The United States isn't the only country it hopes to return to the moon. China is also working on future missions on lunar soil to compete with NASA's efforts. And now it is even developing an "artificial moon" to prepare for it.
Lunar gravity will be recreated in a laboratory. To be precise, this "artificial moon" will essentially be one vacuum chamber with strong magnetic field simulating low gravity environment.
The facility is expected to be built in the coming months, according to reports from the South China Morning Post. Once started, it will make "gravity go away," he says Li Ruilin, geotechnical engineer at China University of Mining and Technology.

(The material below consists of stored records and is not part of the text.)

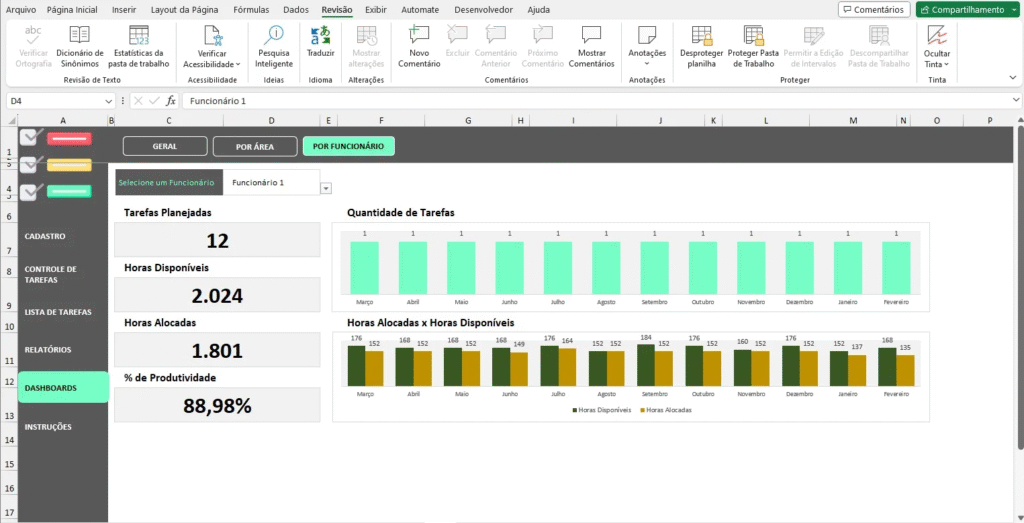Click the Março bar in Quantidade de Tarefas
The height and width of the screenshot is (523, 1024).
coord(365,265)
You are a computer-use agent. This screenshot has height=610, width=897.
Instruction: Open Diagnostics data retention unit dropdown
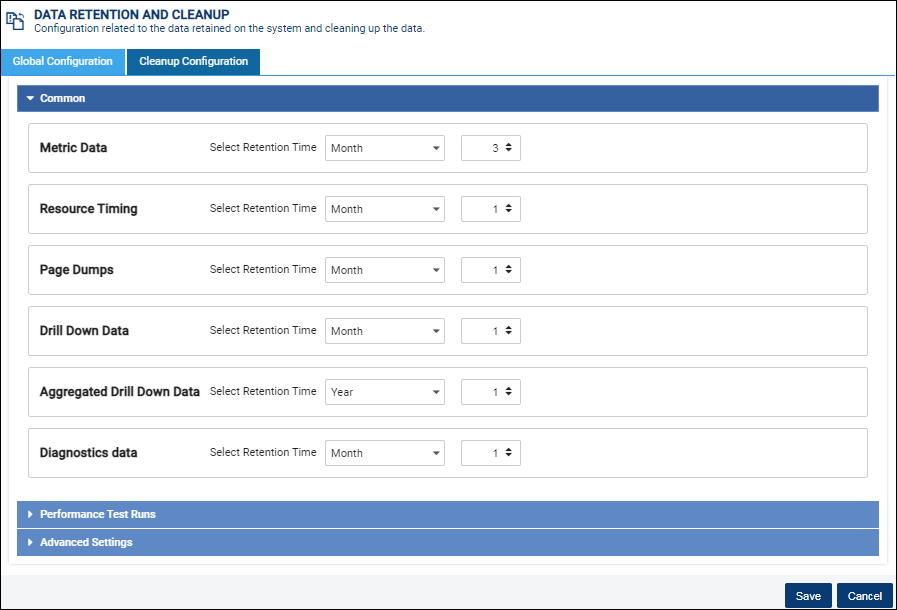385,453
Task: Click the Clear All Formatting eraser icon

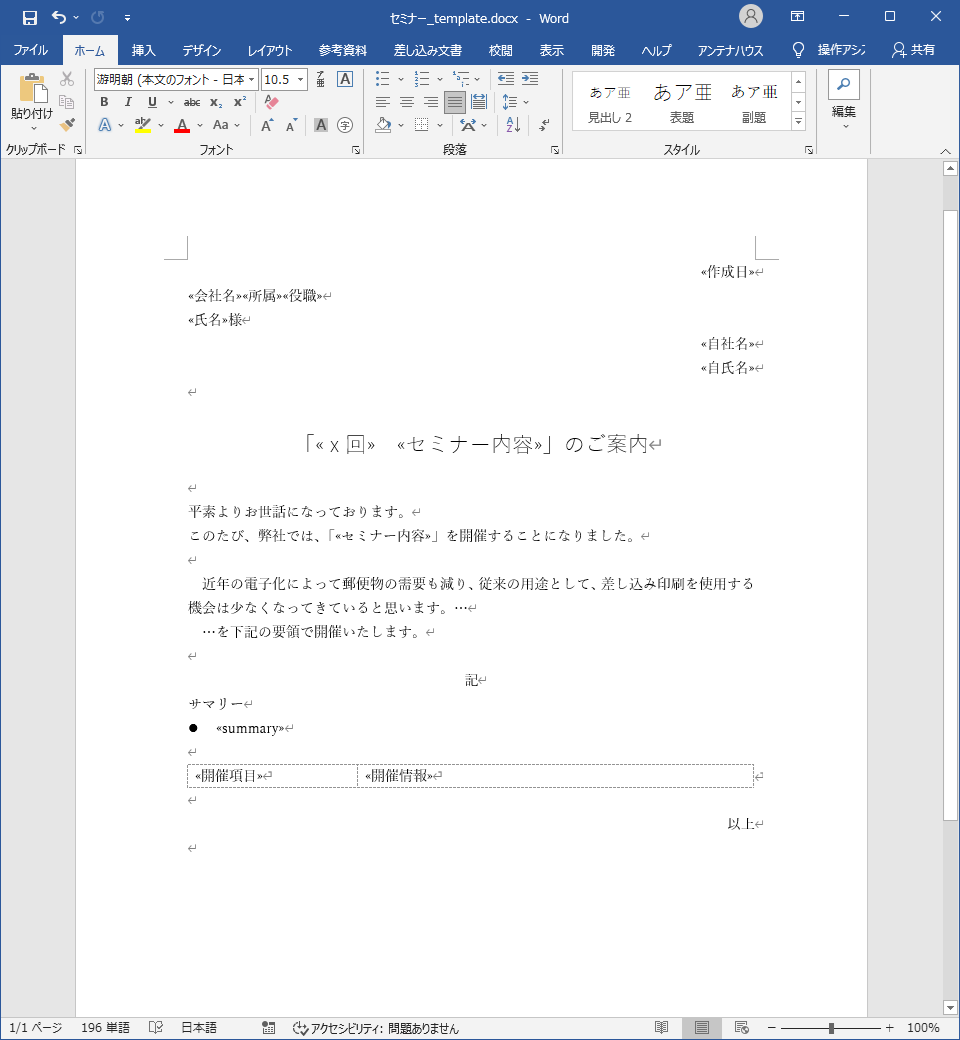Action: (x=271, y=102)
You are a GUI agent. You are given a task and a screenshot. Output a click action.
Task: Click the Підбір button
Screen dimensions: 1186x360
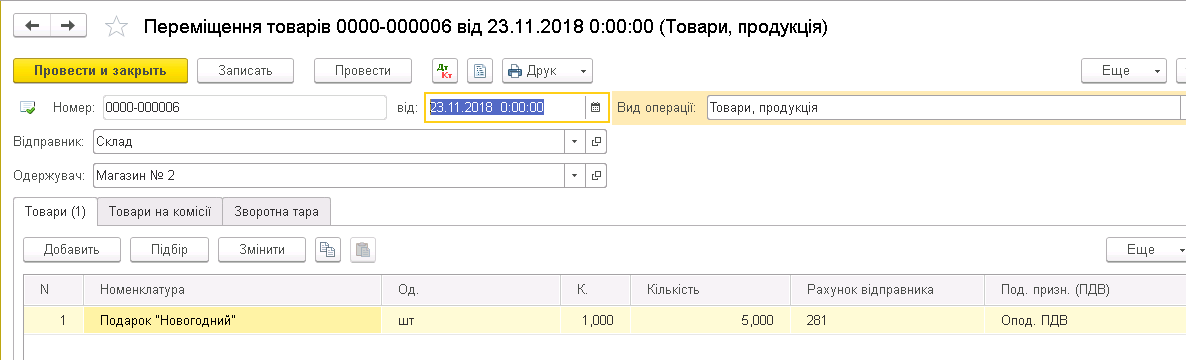(169, 250)
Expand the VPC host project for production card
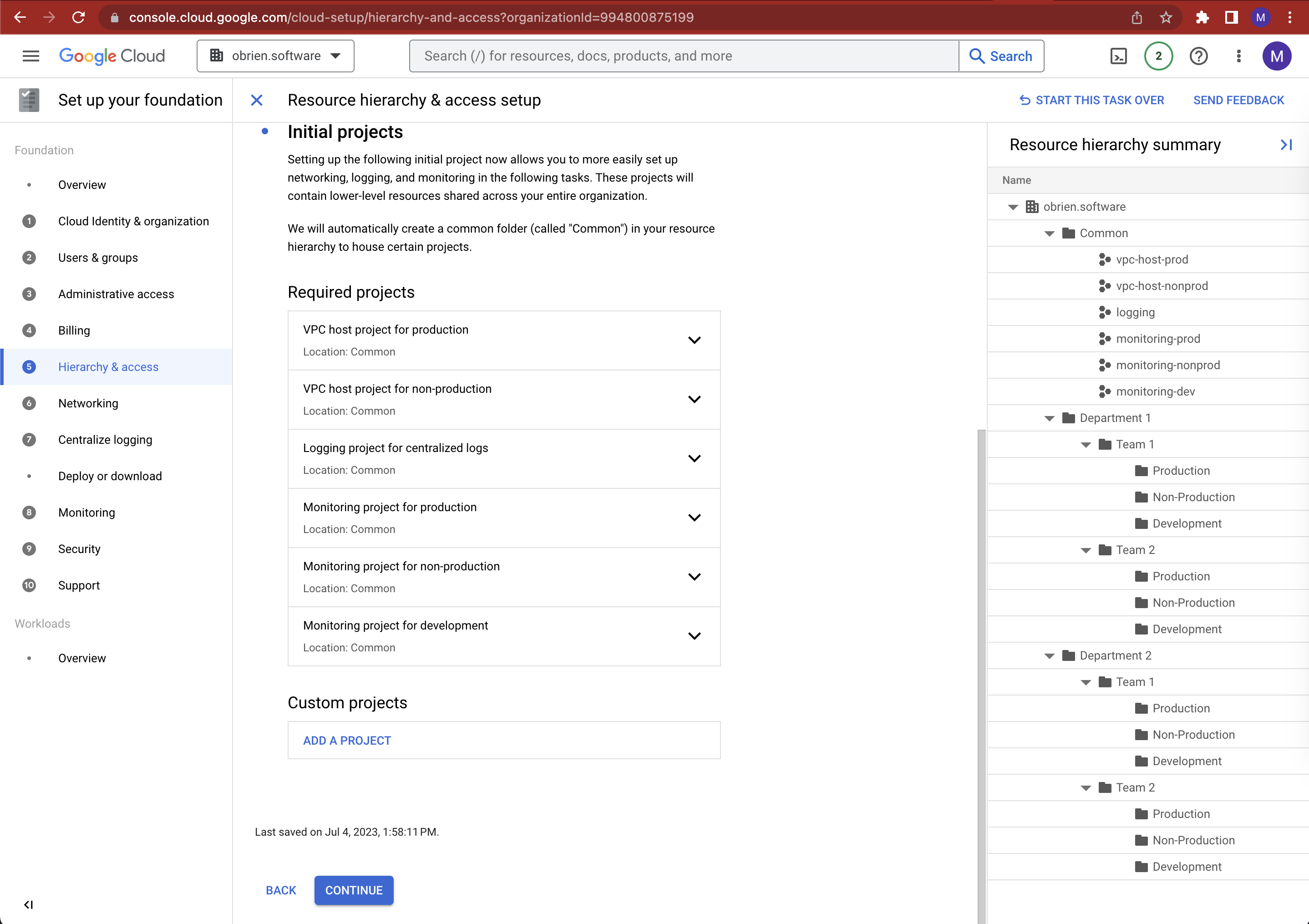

Before you imagine yourself jumping happily, read here.
At present, no lunar trip, however. The problem is there (with the news that comes from China we must always investigate): the structure will have a diameter of "only" 60 centimeters. It's quite small, and there simply isn't enough room for a budding astronaut to test out a mission ahead of time.
The first version of this miniature lunar environment, however, will be large enough to test certain equipment and tools to see how they react to the Moon's low-gravity environment, smoothing out any knots before a real landing.
"Some experiments such as impact tests only take a few seconds in the simulator," says the researcher. "But others may take several days."
Mini lunar environment: thanks to a frog (and a Russian physicist)
The experiment was inspired by the studies of the Russian physicist Andrew Geim in 1997 in which he floated a frog on a magnet. An experiment that, although unusual, was valid enough to yield him the Nobel Prize in Physics.